(Data section begins)

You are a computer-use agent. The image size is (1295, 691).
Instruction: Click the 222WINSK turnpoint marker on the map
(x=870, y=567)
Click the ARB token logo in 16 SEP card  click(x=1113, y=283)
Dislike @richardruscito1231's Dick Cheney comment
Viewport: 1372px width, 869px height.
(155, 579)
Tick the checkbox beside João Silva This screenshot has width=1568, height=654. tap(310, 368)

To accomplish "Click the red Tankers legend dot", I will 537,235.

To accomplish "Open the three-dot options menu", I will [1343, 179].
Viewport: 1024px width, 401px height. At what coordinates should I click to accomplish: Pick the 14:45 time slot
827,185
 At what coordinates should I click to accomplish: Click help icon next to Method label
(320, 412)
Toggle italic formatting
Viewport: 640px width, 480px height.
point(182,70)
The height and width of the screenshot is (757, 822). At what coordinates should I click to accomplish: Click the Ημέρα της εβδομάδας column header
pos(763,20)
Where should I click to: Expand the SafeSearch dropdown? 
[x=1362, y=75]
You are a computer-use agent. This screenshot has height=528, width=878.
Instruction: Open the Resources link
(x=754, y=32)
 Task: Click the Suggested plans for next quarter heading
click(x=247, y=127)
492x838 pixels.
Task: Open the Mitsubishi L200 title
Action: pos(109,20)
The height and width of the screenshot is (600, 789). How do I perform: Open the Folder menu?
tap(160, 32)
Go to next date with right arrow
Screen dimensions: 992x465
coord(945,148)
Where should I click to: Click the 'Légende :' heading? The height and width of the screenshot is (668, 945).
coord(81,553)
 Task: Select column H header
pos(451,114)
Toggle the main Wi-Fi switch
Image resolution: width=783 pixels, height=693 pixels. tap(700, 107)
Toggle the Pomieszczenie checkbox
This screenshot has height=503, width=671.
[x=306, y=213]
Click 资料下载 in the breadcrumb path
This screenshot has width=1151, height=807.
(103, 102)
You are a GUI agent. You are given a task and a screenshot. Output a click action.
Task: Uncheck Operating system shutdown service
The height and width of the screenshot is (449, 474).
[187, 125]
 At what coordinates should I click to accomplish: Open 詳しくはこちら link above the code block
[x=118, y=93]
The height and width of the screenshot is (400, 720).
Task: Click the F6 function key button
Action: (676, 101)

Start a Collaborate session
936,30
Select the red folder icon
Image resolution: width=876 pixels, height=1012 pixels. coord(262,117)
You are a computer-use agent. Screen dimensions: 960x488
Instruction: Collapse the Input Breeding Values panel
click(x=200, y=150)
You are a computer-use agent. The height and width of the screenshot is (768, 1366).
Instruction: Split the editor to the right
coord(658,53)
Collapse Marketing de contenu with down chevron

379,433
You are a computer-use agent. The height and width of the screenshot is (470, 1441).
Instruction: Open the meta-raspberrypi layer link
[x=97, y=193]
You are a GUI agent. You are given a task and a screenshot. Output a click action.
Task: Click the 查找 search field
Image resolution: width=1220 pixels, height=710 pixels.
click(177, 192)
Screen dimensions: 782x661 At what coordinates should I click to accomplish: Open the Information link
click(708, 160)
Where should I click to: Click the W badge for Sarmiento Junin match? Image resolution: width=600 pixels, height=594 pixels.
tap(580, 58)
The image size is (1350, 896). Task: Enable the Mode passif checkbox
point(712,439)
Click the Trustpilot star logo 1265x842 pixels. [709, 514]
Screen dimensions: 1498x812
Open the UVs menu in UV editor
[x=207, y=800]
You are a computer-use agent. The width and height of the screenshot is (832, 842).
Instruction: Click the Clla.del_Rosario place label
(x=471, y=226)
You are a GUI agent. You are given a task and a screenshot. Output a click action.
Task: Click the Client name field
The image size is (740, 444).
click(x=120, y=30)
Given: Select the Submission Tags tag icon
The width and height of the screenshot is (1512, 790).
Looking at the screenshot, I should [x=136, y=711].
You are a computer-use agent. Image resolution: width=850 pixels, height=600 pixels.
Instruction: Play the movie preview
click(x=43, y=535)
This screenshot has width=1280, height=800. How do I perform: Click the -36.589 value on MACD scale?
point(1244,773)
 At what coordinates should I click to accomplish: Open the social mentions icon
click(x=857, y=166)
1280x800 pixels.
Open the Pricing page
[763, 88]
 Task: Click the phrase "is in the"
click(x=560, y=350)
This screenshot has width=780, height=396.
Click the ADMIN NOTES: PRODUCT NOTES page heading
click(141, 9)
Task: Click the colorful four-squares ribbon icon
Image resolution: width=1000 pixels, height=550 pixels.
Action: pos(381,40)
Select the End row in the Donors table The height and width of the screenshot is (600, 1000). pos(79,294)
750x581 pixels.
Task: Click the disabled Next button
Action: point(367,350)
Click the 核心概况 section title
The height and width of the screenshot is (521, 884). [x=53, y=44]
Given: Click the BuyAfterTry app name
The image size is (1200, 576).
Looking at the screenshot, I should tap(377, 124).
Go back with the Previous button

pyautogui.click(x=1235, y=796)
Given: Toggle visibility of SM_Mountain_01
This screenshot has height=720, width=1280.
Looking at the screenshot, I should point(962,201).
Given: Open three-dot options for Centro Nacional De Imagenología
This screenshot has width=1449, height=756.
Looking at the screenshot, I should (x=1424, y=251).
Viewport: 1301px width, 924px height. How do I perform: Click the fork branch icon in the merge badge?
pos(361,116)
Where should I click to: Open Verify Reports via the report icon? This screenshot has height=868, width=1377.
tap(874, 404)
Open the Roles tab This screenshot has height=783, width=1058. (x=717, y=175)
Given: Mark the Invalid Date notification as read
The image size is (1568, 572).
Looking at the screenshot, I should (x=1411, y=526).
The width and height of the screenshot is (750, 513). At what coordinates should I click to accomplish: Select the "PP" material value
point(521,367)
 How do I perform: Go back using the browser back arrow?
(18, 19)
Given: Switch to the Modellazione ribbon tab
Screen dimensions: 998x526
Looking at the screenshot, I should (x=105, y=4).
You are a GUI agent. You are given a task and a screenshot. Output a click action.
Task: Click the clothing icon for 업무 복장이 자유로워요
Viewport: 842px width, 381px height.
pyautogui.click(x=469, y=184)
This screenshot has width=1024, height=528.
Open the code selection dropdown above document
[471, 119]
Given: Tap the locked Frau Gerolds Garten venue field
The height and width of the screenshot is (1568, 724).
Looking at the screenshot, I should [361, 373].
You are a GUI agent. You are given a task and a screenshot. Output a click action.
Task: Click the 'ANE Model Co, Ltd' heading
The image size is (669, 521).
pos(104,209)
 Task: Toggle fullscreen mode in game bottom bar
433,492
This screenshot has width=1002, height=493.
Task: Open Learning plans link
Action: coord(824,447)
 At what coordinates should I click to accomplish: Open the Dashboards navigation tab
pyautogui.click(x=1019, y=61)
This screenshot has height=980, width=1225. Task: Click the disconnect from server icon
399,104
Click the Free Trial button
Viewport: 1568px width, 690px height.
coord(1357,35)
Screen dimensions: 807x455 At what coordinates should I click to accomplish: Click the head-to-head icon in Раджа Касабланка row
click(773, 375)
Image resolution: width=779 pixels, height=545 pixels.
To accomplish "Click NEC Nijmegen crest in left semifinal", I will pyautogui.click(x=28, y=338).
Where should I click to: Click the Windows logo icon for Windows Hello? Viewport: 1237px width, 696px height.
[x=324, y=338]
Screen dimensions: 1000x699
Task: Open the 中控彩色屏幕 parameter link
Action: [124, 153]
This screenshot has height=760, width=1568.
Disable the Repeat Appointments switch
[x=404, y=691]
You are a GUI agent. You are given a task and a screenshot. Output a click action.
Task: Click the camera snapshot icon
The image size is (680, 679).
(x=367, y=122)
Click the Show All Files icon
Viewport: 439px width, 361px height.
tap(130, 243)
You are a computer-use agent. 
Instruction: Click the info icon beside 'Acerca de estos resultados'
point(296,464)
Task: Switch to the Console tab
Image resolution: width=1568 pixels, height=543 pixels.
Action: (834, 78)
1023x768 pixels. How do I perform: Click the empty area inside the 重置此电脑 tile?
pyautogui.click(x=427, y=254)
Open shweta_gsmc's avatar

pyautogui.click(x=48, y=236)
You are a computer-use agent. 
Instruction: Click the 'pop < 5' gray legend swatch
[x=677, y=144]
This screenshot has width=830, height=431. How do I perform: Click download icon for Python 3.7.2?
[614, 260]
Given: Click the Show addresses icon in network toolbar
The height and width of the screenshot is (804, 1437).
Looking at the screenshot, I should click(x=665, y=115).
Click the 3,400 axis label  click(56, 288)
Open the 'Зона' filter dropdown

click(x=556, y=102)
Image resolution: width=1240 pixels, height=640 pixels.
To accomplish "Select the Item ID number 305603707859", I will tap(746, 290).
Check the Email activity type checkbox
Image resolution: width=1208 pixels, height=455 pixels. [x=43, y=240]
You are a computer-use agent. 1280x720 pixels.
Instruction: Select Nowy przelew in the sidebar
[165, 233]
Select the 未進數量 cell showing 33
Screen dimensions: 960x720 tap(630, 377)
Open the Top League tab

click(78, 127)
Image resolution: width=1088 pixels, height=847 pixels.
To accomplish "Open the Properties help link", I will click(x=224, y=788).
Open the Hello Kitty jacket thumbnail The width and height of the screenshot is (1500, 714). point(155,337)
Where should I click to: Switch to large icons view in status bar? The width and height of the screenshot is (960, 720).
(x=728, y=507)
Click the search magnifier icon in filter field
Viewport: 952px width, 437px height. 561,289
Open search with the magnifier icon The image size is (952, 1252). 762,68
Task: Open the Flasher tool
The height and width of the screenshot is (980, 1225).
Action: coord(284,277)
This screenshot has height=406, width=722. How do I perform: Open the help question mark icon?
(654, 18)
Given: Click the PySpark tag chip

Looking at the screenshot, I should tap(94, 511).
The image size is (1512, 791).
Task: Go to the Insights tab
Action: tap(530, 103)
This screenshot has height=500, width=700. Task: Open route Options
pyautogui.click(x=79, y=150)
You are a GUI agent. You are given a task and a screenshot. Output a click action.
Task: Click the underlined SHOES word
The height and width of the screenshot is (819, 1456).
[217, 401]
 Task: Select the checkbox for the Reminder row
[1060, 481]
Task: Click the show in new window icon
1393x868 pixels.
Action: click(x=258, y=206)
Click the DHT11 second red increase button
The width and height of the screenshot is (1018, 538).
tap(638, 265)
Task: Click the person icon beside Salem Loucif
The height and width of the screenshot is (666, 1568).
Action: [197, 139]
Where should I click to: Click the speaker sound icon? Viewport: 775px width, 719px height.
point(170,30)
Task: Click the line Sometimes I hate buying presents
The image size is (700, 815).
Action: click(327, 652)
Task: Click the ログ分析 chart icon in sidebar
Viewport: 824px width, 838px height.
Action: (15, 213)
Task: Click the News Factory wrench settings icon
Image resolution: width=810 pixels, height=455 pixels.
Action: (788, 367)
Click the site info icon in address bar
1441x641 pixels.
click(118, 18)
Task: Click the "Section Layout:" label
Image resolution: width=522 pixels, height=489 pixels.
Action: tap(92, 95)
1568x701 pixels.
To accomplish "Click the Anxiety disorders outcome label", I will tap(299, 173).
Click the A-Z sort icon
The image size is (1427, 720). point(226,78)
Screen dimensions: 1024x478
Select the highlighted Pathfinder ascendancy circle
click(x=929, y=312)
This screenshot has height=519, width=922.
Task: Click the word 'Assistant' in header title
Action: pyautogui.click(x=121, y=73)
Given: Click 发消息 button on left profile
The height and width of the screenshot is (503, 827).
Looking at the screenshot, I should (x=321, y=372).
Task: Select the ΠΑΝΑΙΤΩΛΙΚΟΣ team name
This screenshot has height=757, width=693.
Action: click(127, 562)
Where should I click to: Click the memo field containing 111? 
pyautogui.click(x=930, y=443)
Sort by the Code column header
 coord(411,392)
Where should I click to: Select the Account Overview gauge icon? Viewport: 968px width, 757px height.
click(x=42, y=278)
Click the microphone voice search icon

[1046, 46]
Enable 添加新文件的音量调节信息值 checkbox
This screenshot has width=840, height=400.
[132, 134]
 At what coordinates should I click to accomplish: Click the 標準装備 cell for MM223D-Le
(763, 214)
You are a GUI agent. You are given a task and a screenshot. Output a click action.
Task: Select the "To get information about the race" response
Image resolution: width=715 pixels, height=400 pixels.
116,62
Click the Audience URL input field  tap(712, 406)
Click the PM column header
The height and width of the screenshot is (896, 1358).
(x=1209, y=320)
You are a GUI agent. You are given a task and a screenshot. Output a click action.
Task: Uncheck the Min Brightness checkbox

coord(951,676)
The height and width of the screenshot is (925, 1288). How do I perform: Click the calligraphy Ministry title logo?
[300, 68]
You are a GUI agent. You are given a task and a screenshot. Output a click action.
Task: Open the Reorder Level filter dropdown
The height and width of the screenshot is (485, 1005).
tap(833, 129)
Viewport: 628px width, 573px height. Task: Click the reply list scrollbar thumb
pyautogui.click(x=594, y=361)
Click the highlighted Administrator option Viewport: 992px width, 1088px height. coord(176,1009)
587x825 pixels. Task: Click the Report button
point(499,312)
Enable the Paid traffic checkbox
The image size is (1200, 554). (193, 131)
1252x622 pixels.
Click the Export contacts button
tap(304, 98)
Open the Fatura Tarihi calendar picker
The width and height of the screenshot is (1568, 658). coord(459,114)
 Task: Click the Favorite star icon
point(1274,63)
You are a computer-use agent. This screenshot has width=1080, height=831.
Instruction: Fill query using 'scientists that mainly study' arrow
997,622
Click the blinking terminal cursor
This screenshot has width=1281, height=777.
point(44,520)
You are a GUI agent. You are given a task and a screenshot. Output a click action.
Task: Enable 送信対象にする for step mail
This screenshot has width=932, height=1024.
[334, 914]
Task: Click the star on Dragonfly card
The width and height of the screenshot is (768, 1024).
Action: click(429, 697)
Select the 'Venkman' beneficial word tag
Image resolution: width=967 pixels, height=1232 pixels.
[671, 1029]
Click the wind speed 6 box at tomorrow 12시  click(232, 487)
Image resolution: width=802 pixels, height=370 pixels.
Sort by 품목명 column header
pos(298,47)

(Data section ends)

- What you are asked to do
Tail of the listing, starting at the line with "Instruction: Fill query" and ending at the last line: output it exactly and add nothing.

- Exercise output
Instruction: Fill query using 'scientists that mainly study' arrow
997,622
Click the blinking terminal cursor
This screenshot has width=1281, height=777.
point(44,520)
You are a GUI agent. You are given a task and a screenshot. Output a click action.
Task: Enable 送信対象にする for step mail
This screenshot has width=932, height=1024.
[334, 914]
Task: Click the star on Dragonfly card
The width and height of the screenshot is (768, 1024).
Action: click(429, 697)
Select the 'Venkman' beneficial word tag
Image resolution: width=967 pixels, height=1232 pixels.
[671, 1029]
Click the wind speed 6 box at tomorrow 12시  click(232, 487)
Image resolution: width=802 pixels, height=370 pixels.
Sort by 품목명 column header
pos(298,47)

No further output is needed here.